F. Ivora Richman marries Ida Furst in 1990. They split up in 2010 but never get a divorce. Richman moves in with his girlfriend, Carman Law, in 2012 and they live together for the rest of Richman’s life. In 2016, Richman designates Carman as his beneficiary under the plan. On Dec. 1, 2020, he retires and receives his first pension payment exactly one year later. Richman keeps getting benefits until he dies in 2023. Soon thereafter, Ida tells the plan administrator that she’s Richman’s lawful spouse and demands survivor benefits. Carman says that she and she alone is entitled to survivor benefits. Richman earned the bulk of the pension while he was married to Ida. The plan is subject to Ontario law.
Who’s entitled to Richman’s survivor pension?
- Carman because she was living with him when the first installment of the pension came due.
- Ida because Richman never divorced her.
- Ida because she was married to Richman when he earned most of the pension.
- Each woman gets a 50/50 share.
- Carman gets the survivor benefits because she was living with Richman when the first pension installment came due.
Under pension laws, if a plan member dies, the living spouse may be entitled to a survivor pension. Technically, the pension is a joint and survivor interest between the spouses with the survivor entitled to the benefit when the other spouse dies. But problems arise over who’s really the “spouse” under the law. This scenario, which is based on an Ontario case, shows how rival claims get resolved when the member enters into a common-law marriage without formally divorcing a previous spouse.
Ontario law defines spouses as 2 people who are married or continuously living together in a conjugal relationship for at least 3 years.
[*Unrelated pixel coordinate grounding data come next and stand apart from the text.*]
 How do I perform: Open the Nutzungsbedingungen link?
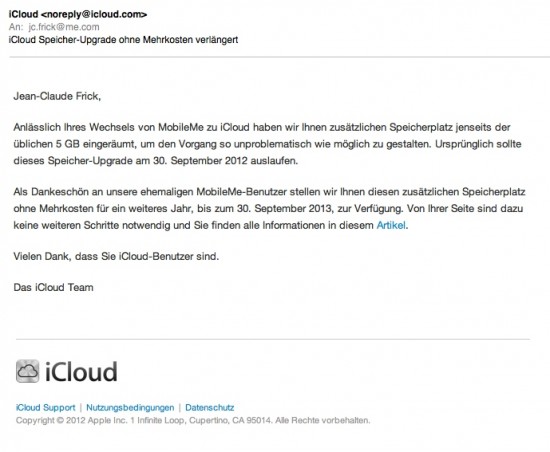(130, 407)
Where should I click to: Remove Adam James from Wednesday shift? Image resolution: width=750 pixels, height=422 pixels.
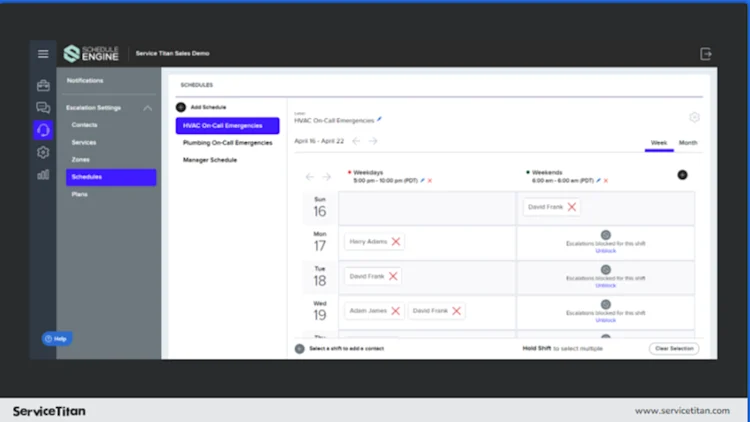(x=396, y=311)
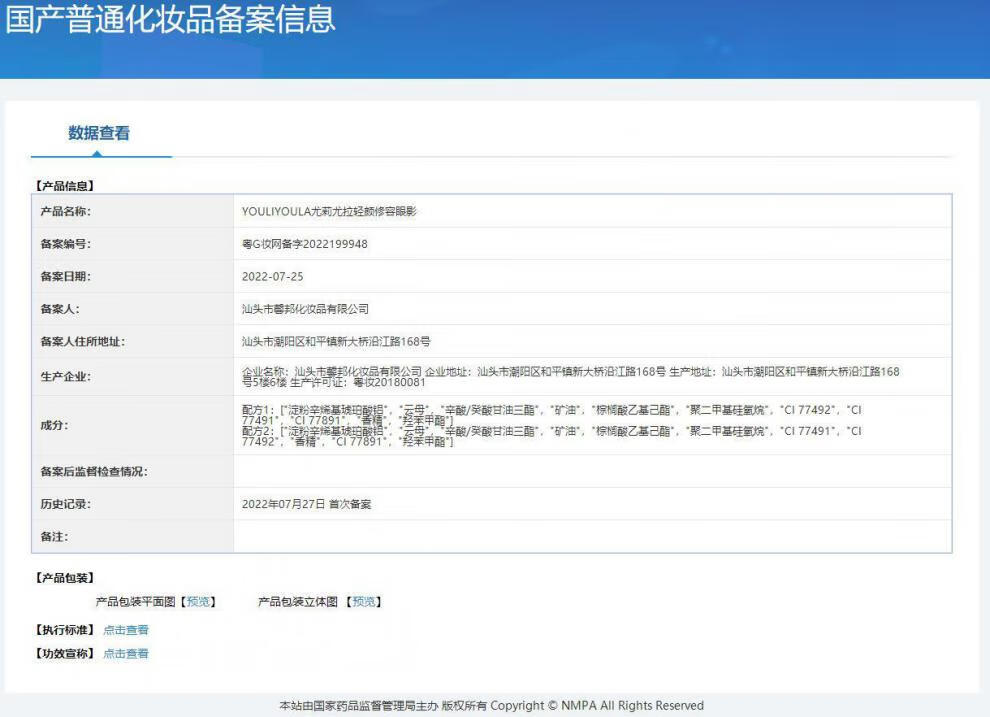The image size is (990, 717).
Task: Open the 数据查看 tab
Action: click(99, 133)
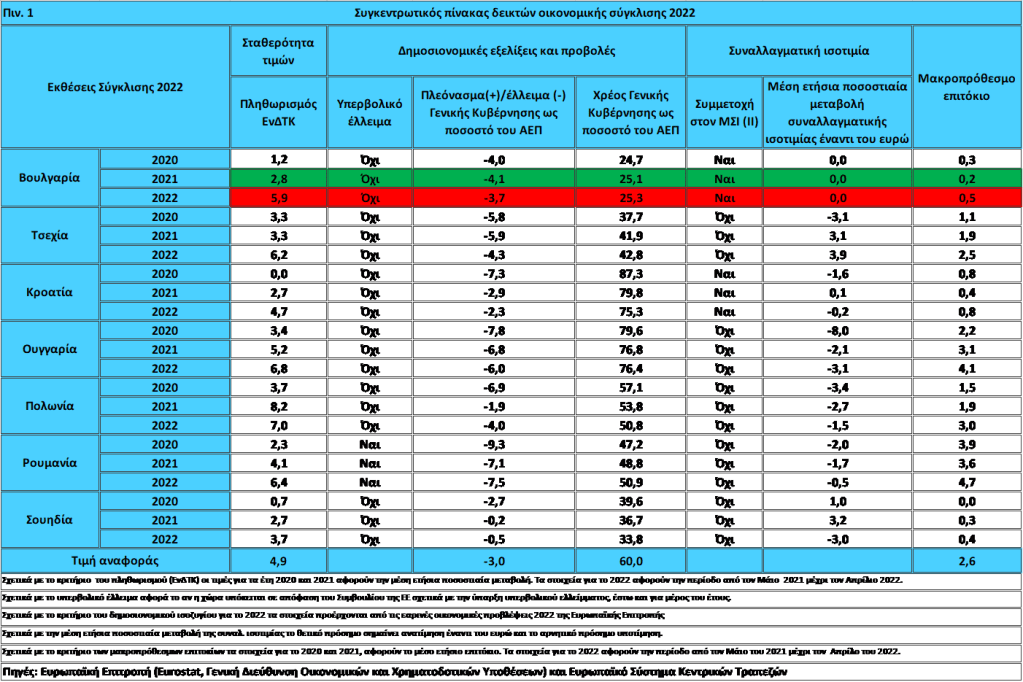Click the Μακροπρόθεσμο επιτόκιο column header

click(x=967, y=87)
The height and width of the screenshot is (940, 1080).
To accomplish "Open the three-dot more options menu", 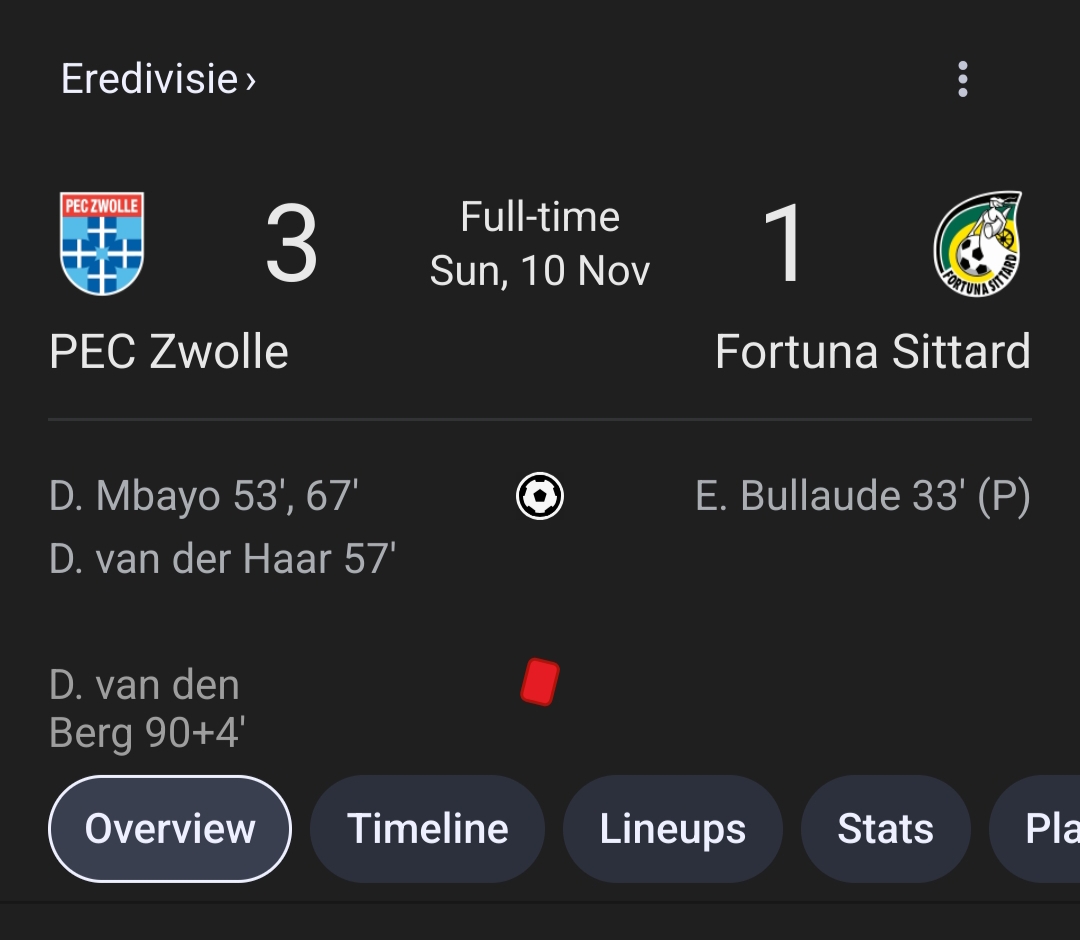I will pos(963,79).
Richman had a spousal relationship with both Ida and Carman at some point in his life. But in ON (and NS), “spouse” is determined as of the date the first pension payment comes due—Dec. 1, 2020 in this case. In other jurisdictions, the spouse is determined as of the date payments begin rather than when they come due, which wouldn’t affect the outcome in this case. Since Richman had been living in ON with Carman for 8 years on Dec. 1, 2020, she’d be considered his spouse and would get the survivor’s share [Kendall v. Canadian Multi Employer Retirement Fund for the Graphic Arts Media, 2008 CanLII 60974].
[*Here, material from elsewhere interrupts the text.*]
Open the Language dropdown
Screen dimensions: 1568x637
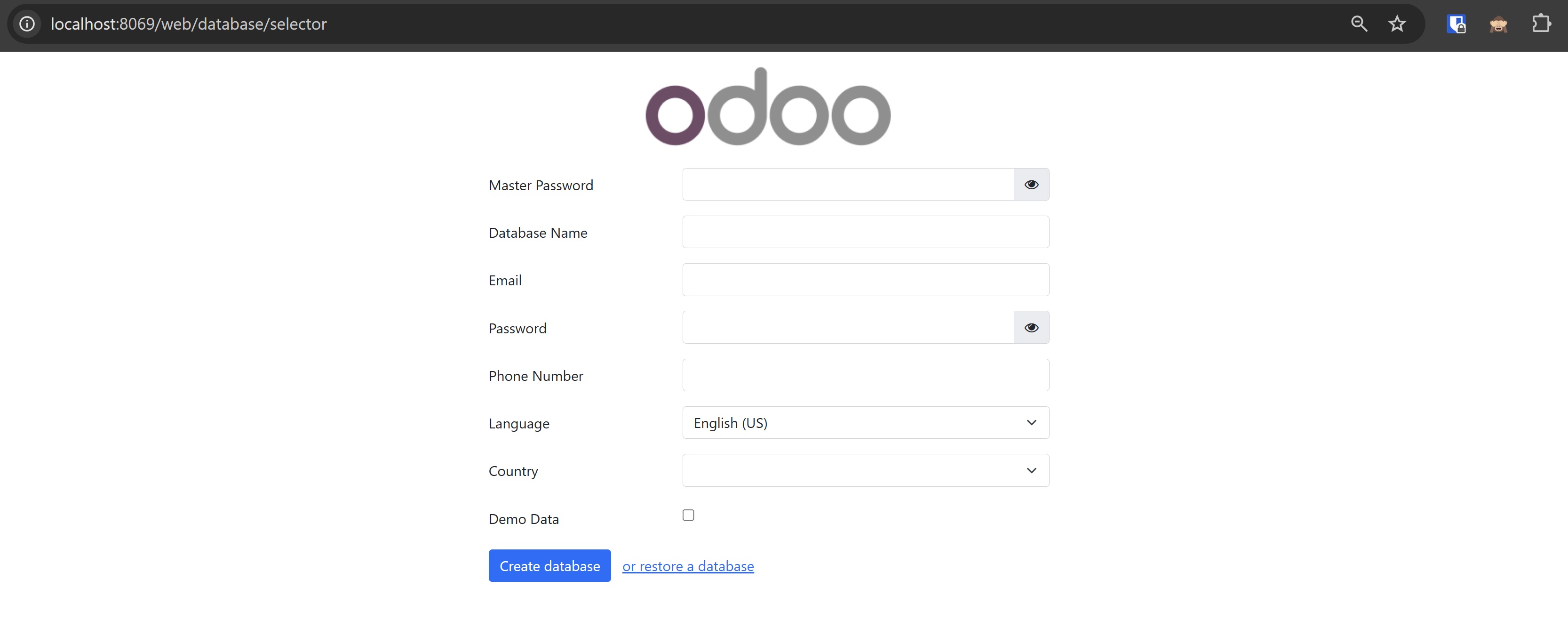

Why Wrong Answers Are Wrong
B is wrong because even though Ida and Richman never got divorced, Ida doesn’t qualify as Richman’s spouse under ON pension law. ON law stipulates that a joint and survivor pension isn’t created in favor of the spouse if the member and spouse are living separate and apart on the due date the first installment. This eliminates Ida because she and Richman weren’t living together on Dec. 1, 2020.
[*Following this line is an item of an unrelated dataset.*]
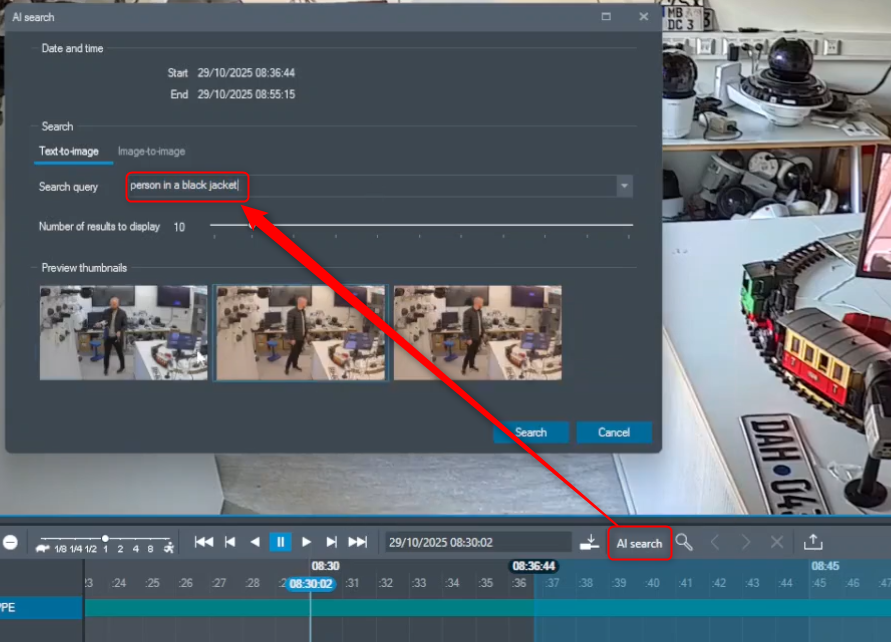
Task: Open AI search from the playback toolbar
Action: [639, 543]
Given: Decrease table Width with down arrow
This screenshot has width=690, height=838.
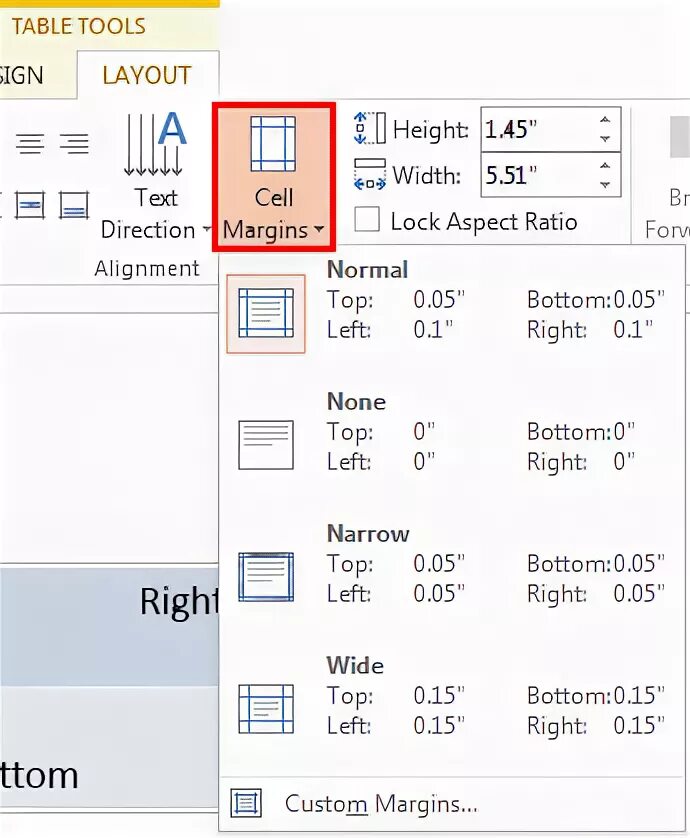Looking at the screenshot, I should coord(604,185).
C is wrong because when the bulk of the pension was earned doesn’t matter for purposes of determining if a joint and survivor pension is created and who qualifies as the spouse entitled to the survivor pension.
D is wrong but it’s not a bad choice because both women are technically his spouse—Ida by formal marriage and Carman by common-law. But pension law recognizes Carman’s common law marriage to Richman for purposes of creating a joint and survivor pension. When the first pension installment came due, Richman was separated from Ida and had been living together with Carman for more than three years.